KESIMPULAN Identifikasi hazard pada tahap pembuatan meubel pada industri ini sebagian besar beresiko tangan teriris, terpukul, tergores, dan terpotong yang diakibatkan oleh masing-masing peralatan yang memiliki potensi bahaya.
Hazard fisika : serbuk kayu, bahaya tertimpa kayu, penerangan yang kurang, bahaya tertusuk, tergores, dan tangan terpotong.
Hazard kimia: tidak ada bahaya kimia karena di tempat kerja tersebut tidak tersedia bahan kimia yang digunakan dlam bentuk apapun.
Hazard biologis: vektor, misalnya nyamuk.
Hazard fisiologis: keergonomisan pada lingkungan kerja yang kurang diperhatikan.
SARAN
Memberikan safety talk kepada para pekerja sebelum memulai pekerjaan mengenai kesehatan dan keselamatan kerja sehingga pekerja mengetahui potensi hazard yang ada di lingkungan kerjanya.
Penguanan masker yang sesuai, agar serbuk kayu tidak masuk ke pernafasan.
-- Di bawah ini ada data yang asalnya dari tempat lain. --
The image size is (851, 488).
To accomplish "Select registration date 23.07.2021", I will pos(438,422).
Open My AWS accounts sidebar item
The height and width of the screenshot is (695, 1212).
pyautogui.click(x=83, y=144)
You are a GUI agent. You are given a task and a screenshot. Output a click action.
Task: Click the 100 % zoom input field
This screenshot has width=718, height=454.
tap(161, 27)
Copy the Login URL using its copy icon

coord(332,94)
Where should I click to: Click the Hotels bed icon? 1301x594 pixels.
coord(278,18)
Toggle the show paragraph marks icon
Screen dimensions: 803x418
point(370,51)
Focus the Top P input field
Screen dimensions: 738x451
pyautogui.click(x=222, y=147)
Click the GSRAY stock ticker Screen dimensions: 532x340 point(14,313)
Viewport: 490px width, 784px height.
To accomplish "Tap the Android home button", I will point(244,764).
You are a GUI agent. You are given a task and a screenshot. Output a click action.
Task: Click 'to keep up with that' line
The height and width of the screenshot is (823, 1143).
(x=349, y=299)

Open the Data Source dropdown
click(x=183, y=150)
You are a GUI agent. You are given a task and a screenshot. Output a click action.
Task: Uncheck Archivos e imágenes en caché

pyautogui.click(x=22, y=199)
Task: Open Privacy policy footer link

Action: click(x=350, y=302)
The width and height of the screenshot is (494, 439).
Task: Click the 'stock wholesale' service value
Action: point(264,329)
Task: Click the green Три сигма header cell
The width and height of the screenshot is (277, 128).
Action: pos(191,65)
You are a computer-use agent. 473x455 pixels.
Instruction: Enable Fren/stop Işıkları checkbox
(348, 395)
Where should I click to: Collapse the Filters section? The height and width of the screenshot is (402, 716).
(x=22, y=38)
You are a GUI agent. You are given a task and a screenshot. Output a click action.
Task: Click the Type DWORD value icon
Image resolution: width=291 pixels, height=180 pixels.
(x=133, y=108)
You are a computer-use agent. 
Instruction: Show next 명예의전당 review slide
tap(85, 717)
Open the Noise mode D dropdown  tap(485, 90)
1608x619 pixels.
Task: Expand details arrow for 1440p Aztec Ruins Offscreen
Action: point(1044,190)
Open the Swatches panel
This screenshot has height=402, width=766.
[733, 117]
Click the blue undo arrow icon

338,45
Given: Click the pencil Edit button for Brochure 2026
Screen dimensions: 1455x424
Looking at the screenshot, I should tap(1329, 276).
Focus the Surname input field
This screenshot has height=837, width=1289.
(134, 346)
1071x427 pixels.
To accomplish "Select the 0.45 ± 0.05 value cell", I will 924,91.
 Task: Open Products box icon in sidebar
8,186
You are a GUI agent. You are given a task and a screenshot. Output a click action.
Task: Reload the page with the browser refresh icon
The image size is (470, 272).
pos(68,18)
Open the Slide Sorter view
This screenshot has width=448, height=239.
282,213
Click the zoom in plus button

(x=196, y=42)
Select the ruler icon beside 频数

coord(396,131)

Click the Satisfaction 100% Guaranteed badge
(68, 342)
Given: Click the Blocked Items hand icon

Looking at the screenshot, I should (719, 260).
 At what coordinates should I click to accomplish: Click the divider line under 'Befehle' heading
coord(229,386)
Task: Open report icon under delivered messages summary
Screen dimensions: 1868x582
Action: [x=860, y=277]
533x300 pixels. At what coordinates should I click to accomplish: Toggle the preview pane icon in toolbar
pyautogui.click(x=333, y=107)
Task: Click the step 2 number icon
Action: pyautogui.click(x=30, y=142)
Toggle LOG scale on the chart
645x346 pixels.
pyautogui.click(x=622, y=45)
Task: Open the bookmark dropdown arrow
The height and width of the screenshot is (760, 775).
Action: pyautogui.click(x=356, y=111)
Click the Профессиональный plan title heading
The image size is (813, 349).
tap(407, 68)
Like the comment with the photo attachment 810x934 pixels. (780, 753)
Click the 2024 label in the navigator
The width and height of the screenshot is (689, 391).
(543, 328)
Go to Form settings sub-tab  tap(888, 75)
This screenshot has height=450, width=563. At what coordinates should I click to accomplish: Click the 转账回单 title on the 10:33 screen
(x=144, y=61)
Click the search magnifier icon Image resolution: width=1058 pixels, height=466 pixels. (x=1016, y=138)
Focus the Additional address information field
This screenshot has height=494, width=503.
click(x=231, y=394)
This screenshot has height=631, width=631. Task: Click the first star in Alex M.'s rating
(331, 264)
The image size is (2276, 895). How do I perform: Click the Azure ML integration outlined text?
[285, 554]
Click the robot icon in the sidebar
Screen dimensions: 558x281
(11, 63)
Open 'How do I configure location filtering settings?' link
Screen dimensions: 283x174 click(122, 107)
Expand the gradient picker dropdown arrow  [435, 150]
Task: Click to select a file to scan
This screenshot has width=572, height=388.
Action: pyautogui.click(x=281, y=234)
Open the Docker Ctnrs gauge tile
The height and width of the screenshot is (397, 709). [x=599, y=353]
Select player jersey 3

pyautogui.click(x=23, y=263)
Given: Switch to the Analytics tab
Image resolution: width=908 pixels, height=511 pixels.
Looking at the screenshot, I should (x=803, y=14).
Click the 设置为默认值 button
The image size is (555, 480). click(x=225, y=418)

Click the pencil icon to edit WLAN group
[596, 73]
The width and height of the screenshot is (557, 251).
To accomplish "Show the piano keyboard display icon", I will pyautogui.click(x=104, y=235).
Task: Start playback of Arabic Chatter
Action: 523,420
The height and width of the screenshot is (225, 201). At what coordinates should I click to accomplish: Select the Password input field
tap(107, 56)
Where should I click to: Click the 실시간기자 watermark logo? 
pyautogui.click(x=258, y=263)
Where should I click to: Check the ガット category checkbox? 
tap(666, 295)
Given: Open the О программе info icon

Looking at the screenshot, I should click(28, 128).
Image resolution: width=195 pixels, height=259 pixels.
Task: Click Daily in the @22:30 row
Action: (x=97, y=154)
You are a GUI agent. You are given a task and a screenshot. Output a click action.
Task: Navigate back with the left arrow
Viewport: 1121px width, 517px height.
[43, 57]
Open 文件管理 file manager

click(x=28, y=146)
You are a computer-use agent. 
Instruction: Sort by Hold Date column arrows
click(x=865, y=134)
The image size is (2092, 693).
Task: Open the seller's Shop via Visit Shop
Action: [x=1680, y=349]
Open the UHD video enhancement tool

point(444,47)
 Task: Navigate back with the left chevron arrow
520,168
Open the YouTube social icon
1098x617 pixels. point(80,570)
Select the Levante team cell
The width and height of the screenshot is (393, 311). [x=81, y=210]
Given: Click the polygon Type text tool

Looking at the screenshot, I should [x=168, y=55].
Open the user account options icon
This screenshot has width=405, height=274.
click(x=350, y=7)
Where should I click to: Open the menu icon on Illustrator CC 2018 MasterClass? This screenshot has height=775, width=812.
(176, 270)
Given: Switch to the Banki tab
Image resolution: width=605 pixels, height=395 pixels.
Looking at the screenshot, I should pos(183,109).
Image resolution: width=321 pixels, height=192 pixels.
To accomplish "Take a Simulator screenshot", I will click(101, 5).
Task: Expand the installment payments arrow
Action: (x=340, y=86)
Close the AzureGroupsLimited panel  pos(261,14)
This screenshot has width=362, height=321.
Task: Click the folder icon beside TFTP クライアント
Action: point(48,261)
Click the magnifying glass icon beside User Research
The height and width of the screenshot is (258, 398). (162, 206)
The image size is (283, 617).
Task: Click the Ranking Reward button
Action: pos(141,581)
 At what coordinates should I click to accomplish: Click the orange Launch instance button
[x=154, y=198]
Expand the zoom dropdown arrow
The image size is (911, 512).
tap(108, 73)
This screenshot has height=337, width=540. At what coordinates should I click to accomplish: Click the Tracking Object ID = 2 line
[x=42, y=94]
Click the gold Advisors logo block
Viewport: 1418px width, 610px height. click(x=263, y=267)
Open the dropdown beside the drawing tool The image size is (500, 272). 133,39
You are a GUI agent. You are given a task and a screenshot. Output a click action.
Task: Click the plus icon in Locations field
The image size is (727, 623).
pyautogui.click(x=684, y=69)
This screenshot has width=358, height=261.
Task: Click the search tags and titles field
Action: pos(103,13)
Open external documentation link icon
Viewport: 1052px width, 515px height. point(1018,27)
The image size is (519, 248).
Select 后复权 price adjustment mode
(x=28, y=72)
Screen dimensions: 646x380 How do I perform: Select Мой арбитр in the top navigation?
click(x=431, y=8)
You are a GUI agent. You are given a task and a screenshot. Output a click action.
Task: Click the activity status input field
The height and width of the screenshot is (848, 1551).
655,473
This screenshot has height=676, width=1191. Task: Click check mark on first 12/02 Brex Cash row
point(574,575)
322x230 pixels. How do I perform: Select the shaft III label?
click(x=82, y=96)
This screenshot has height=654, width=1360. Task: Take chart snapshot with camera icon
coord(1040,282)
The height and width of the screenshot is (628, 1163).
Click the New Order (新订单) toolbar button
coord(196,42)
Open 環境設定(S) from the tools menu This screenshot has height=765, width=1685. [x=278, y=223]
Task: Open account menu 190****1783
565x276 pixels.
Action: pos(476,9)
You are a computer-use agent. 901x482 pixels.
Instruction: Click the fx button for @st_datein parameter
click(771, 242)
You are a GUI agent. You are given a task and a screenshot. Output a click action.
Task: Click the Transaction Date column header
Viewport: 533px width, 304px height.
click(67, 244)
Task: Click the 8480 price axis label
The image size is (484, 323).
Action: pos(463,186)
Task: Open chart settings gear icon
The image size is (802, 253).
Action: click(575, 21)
Selain itu juga pengguaan APD lain seperti sarung tangan.
Pemilik memberlakukan peraturan yang tegas mengenai penggunaan APD pada pekerja.
Pemilik memerhatikan kondisi fisik bangunan pada lingkungan kerjanya seperti pengaturan pencahayaan sehingga dapat meminimalkan kelelahan mata pada pekerja dan mengurangi resiko kecelakaan kerja.